* **Work to complete**: Find and copy each line of the records where the string "window" shows up.
::::::::
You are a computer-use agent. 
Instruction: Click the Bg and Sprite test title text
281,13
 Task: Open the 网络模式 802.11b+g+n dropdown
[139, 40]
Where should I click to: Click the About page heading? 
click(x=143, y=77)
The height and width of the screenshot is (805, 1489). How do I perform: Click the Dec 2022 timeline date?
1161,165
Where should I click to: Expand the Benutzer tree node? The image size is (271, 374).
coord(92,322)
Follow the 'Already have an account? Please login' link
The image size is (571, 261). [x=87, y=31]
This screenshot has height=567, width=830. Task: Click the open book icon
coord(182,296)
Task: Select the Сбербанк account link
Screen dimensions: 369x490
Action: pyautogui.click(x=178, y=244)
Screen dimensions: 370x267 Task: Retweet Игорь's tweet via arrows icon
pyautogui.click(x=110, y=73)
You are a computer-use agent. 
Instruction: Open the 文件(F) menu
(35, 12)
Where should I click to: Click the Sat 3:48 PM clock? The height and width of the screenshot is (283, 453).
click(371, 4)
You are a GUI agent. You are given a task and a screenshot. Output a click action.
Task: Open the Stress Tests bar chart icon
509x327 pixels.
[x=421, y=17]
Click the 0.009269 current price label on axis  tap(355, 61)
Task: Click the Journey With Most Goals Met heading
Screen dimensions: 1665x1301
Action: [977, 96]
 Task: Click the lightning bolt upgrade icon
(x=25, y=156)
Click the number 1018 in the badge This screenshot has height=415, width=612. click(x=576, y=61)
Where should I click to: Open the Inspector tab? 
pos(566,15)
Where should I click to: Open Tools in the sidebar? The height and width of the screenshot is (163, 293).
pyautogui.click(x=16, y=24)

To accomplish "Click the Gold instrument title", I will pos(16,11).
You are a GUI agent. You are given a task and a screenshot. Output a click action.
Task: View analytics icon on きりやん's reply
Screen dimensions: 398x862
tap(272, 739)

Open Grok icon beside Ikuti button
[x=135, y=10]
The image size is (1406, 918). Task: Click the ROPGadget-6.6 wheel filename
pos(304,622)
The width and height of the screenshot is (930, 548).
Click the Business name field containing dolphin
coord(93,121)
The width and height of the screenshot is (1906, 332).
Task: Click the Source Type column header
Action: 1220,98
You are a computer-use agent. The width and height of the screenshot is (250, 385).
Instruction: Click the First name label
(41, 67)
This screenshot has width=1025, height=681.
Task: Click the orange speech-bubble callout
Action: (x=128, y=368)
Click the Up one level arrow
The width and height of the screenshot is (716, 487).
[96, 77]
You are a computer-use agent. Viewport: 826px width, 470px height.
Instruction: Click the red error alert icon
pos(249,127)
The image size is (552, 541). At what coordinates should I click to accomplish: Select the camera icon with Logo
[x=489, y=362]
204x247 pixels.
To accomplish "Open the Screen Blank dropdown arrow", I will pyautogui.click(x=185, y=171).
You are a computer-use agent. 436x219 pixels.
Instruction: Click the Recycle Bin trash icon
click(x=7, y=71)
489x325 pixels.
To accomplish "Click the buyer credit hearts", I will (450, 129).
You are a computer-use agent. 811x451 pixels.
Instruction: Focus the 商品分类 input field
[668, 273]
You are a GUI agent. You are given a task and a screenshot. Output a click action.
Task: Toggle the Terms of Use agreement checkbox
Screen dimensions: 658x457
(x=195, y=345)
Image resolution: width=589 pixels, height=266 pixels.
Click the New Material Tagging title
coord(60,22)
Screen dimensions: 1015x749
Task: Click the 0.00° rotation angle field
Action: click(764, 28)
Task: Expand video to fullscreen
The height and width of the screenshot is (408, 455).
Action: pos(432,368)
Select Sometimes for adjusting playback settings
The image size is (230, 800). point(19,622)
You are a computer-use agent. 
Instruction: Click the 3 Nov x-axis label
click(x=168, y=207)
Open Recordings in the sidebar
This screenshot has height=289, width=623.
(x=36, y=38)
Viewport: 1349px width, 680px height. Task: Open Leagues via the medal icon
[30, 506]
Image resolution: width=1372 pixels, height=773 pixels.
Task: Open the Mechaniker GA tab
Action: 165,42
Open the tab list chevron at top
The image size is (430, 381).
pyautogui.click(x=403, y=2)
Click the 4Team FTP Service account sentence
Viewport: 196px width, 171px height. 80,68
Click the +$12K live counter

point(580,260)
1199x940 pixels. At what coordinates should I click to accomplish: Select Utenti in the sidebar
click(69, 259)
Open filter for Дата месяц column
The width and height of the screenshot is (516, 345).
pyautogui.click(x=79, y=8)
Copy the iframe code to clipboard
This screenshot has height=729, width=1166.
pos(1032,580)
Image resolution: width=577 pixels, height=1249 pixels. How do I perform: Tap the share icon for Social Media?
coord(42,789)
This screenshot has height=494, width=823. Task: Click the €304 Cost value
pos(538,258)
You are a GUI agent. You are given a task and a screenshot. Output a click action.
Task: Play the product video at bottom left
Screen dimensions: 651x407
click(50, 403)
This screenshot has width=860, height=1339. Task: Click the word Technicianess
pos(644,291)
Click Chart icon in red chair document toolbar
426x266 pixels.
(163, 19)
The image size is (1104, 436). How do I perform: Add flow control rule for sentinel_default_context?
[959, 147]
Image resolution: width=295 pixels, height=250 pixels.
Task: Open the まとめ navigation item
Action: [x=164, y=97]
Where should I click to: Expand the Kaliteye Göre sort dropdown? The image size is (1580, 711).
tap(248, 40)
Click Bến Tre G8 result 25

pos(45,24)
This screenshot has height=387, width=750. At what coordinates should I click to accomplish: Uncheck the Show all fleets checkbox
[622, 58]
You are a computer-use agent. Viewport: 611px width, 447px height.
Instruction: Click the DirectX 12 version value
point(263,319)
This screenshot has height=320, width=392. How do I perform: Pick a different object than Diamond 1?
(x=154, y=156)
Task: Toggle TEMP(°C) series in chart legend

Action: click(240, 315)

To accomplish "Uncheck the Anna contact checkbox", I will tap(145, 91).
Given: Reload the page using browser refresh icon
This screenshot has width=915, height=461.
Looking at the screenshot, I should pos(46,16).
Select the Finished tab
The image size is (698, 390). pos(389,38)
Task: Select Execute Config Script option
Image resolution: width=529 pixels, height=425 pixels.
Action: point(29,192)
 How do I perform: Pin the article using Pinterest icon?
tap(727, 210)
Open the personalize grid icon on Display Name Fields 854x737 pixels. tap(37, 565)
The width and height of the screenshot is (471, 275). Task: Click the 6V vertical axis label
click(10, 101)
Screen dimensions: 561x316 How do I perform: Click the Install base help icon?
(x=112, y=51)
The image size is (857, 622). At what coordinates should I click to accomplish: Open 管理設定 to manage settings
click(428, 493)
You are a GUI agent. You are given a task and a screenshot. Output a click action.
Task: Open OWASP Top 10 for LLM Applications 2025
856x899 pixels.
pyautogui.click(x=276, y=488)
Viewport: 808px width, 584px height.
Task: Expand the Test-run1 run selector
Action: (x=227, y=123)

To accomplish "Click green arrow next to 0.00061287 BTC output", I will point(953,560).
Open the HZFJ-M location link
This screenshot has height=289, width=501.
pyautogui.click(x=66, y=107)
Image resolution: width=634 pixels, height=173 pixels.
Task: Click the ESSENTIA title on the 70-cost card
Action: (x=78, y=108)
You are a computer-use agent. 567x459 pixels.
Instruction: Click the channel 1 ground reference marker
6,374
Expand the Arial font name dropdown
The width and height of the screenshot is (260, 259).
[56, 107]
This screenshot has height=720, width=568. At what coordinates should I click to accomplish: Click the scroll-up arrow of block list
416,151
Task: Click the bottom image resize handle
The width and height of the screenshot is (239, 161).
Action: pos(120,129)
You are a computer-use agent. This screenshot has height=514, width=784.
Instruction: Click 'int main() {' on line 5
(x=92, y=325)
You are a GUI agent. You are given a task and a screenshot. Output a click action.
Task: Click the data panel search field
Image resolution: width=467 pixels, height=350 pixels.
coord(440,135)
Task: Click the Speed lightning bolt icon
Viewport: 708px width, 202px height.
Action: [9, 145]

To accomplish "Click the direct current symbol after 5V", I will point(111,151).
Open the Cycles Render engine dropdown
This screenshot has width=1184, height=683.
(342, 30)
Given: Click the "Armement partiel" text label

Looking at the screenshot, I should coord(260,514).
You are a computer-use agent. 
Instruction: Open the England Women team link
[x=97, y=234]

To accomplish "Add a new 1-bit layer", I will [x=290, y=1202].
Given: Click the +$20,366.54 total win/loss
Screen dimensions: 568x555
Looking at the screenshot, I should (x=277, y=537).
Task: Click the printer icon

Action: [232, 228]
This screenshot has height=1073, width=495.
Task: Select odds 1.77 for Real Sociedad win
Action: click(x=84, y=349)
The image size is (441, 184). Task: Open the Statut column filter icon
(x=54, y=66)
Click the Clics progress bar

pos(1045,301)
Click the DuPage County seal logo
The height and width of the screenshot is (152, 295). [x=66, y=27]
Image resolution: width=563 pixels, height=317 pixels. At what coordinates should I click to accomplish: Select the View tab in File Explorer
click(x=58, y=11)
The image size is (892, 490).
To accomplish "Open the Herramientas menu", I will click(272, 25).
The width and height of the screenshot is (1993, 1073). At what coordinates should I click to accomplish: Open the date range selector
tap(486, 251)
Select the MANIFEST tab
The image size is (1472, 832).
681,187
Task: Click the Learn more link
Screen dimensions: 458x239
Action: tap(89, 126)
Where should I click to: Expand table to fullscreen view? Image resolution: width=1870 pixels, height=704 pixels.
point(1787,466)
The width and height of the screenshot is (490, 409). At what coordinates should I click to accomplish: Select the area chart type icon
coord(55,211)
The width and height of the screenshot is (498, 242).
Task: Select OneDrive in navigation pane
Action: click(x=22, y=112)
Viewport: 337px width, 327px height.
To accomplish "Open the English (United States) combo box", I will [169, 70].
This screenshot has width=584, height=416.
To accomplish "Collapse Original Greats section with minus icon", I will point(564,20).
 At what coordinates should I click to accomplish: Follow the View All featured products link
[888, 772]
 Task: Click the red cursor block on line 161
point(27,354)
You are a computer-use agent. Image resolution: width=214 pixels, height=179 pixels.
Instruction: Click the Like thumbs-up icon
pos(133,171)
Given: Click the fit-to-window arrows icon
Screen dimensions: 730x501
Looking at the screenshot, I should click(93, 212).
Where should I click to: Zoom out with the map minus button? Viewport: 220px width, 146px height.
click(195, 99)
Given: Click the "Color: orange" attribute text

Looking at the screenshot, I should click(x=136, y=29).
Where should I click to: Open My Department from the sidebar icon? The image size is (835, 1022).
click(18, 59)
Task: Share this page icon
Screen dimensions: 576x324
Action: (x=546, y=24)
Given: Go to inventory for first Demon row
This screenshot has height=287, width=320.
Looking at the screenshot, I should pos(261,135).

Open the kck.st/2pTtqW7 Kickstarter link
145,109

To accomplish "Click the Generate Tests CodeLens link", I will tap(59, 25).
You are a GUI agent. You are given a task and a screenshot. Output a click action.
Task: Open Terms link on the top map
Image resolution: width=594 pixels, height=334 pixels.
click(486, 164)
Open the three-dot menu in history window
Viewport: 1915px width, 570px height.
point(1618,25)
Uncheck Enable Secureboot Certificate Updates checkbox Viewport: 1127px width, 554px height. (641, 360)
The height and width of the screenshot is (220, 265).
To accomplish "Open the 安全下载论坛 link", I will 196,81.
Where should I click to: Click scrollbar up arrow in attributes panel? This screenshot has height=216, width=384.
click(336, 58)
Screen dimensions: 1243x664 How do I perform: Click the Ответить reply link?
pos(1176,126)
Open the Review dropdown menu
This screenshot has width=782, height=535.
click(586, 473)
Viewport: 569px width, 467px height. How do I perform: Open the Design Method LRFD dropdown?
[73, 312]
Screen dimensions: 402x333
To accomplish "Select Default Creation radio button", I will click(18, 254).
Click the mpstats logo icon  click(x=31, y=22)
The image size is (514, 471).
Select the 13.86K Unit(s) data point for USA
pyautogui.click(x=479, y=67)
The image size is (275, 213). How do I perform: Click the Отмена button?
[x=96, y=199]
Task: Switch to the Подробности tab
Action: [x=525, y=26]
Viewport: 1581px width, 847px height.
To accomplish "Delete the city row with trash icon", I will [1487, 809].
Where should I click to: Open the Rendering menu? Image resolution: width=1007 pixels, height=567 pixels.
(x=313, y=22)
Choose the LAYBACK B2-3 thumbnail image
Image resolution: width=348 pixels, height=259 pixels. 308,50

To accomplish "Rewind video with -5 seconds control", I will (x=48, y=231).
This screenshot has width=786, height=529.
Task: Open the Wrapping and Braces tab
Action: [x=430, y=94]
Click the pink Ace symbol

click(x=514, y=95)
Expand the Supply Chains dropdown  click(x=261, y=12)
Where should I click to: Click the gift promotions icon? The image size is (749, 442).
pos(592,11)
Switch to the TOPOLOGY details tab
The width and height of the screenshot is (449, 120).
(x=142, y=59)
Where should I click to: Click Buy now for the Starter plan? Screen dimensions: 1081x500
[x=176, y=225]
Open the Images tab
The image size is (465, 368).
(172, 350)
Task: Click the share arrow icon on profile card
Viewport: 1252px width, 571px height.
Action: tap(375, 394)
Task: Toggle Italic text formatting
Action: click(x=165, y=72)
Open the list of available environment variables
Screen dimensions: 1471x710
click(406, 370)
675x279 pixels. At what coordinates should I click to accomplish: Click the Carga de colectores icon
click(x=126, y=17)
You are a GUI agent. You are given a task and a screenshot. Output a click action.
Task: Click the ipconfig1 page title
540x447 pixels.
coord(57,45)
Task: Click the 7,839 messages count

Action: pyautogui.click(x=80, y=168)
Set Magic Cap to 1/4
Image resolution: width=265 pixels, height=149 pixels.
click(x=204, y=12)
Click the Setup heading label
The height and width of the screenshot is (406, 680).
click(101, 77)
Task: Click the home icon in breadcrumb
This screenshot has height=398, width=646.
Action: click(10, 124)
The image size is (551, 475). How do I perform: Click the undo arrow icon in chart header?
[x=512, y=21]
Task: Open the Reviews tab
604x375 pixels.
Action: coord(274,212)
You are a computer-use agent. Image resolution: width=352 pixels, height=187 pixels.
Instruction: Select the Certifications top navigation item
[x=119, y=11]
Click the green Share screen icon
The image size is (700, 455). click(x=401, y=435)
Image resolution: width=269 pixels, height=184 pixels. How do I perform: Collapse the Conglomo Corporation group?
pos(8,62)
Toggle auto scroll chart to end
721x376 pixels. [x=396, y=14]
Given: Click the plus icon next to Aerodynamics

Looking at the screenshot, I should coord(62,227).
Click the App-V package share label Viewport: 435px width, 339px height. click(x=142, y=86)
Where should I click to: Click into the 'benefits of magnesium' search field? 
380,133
::::::::
* **Problem solution**:
Given: Click the fit-to-window arrows icon
Open the three-dot menu in history window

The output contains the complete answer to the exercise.